When I find myself in this pit of despair, I am tempted to give up. Walk away and do something simpler and less depressing that doesn’t fill my mind with images that no one should be forced to see. But even now, when I am at my weakest, when capitulation seems like the only choice, I know that it is not a choice at all.
This is my lot, it is what I have chosen and I will not flinch from this mission. I have said this so many times before, that it has become a cliché, but with knowledge comes responsibility. Those of us who have seen these horrors first hand, have an obligation to fight to the bitter end for their termination. The price is irrelevant and the pain that we feel is insignificant.
For if simply reading about their suffering, or seeing a picture can swamp our souls, how much worse are the experiences of the animals who actually endure the agonies that we only read about? If the imprisoned animals can somehow, someway, get through another day as they wait for someone to open the cage door and lead them to freedom, if they can go on, then I MUST.

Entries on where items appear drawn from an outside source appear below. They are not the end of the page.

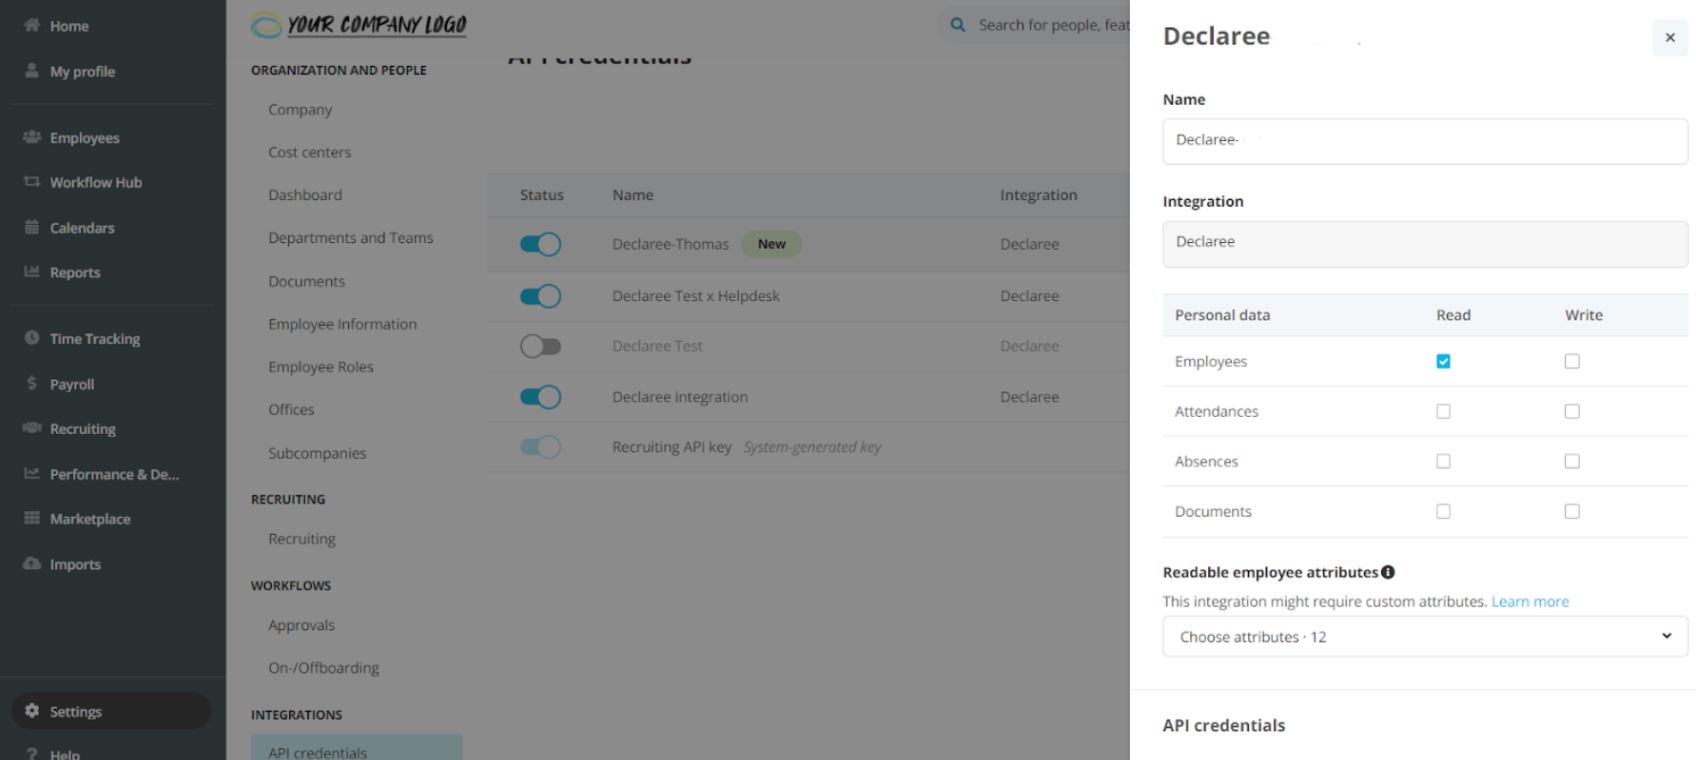
Task: Expand the Choose attributes dropdown
Action: [1424, 636]
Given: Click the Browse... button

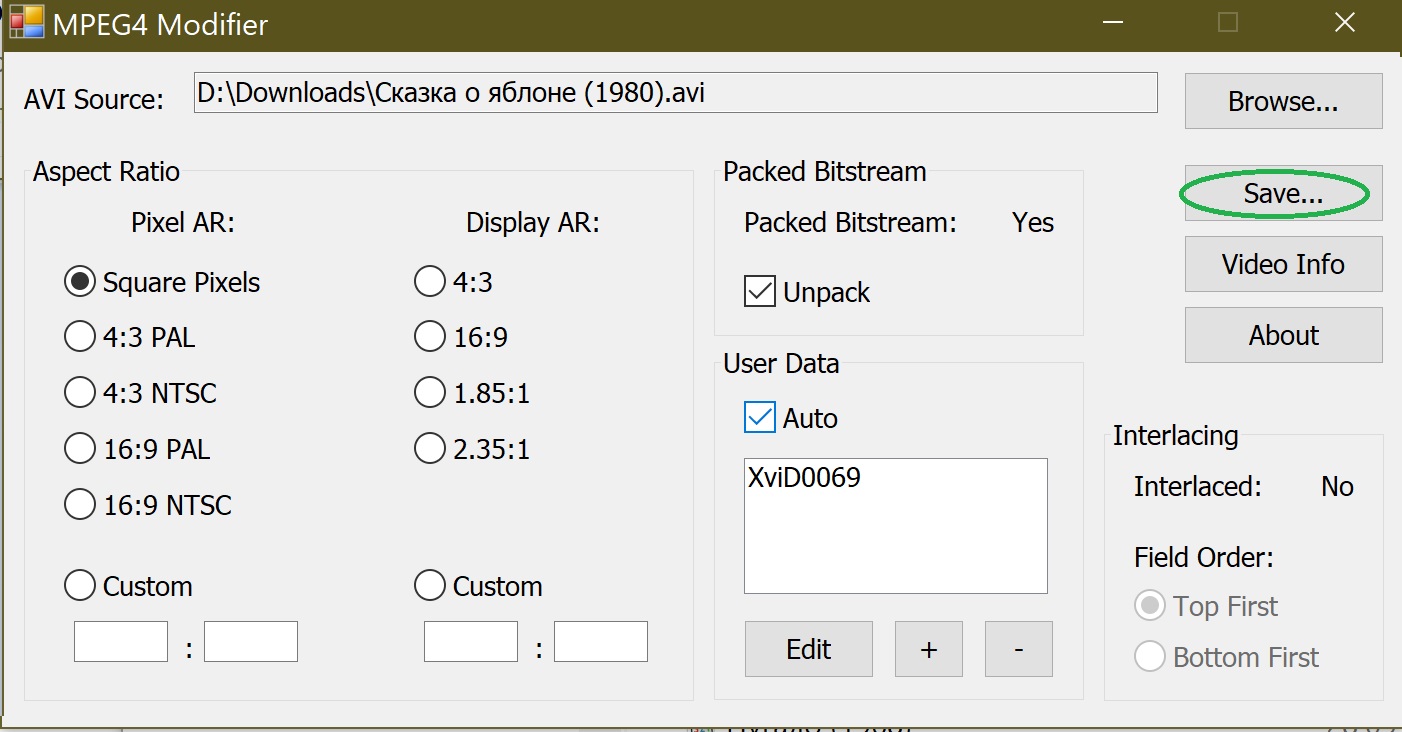Looking at the screenshot, I should pos(1283,101).
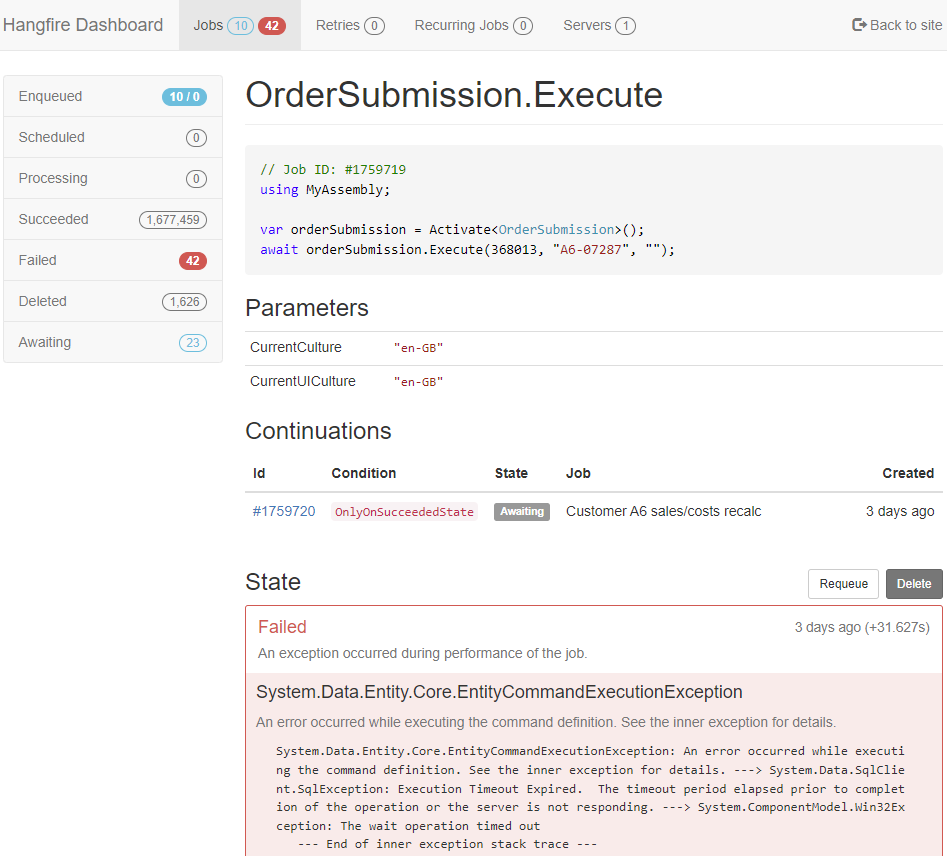The height and width of the screenshot is (856, 947).
Task: View Succeeded jobs list
Action: pos(112,220)
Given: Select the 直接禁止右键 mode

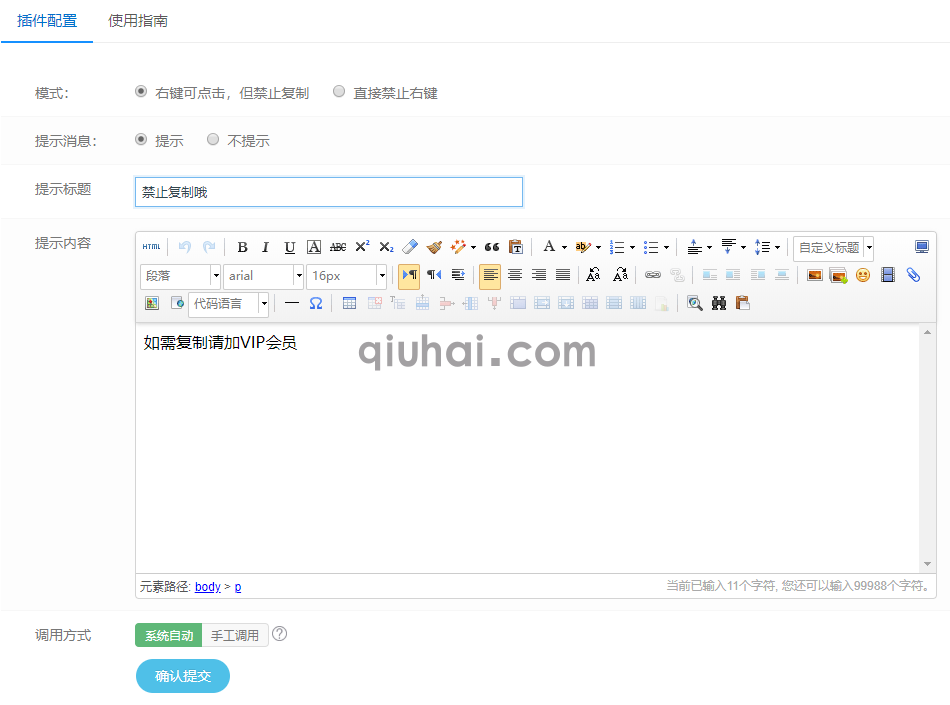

There really is NO CHOICE.
Right now, as you read this, millions upon millions of animals are struggling through another day of suffering, waiting for an end. Hoping for either freedom or death. Longing for their lives to become something like what they were intended to be – and less like a nightmare.
What they are really waiting for is US. They wait for us to realize that despite the seemingly insurmountable odds, despite the apparent strength of those who exploit animals, despite the apathy of the masses, WE CAN MAKE A DIFFERENCE.
We are capable of opening the doors of the labs and forcing the public to look inside. The truth is sufficient, reality is horrible enough. We CAN make everyone see that there simply is NO justification for brutality. Selfishness does not justify slaughter. No matter how much money can be made, no matter how scientifically interesting a process might be, Scientific Curiosity does not justify Cruelty. Abstract Knowledge does not justify Abject Victimization.
In the end, one thing helps to make it all worthwhile – knowing that animals can have freedom, too. In this imperfect world, we do sometimes get it right. Animals do get out of labs, and circuses, and factory farms. Sometimes the tears shed can be tears of joy. Recently, I have had this experience, of watching an animal being released into a sanctuary, and knowing that they had this experience, knowing that an animal is free at least in part because of something you did, that is enough to last a lifetime. A few animals are no longer waiting for someone to lead them to freedom, they already have it. With that picture now in my mind, knowing that death doesn’t always win, it is possible to move on.
We must always remember that there is also good in the world, and we are a part of it. If we fight hard enough, we have a chance to literally make it happen. The freedom of even one animal is blessing enough to keep up the battle. If you have saved even one animal, removed one being from suffering, hold on to that one positive. Keep that rescue in your heart. Every new day is another opportunity to make it happen again. Don’t miss out on the chance to give freedom to another, there are no better experiences in this world.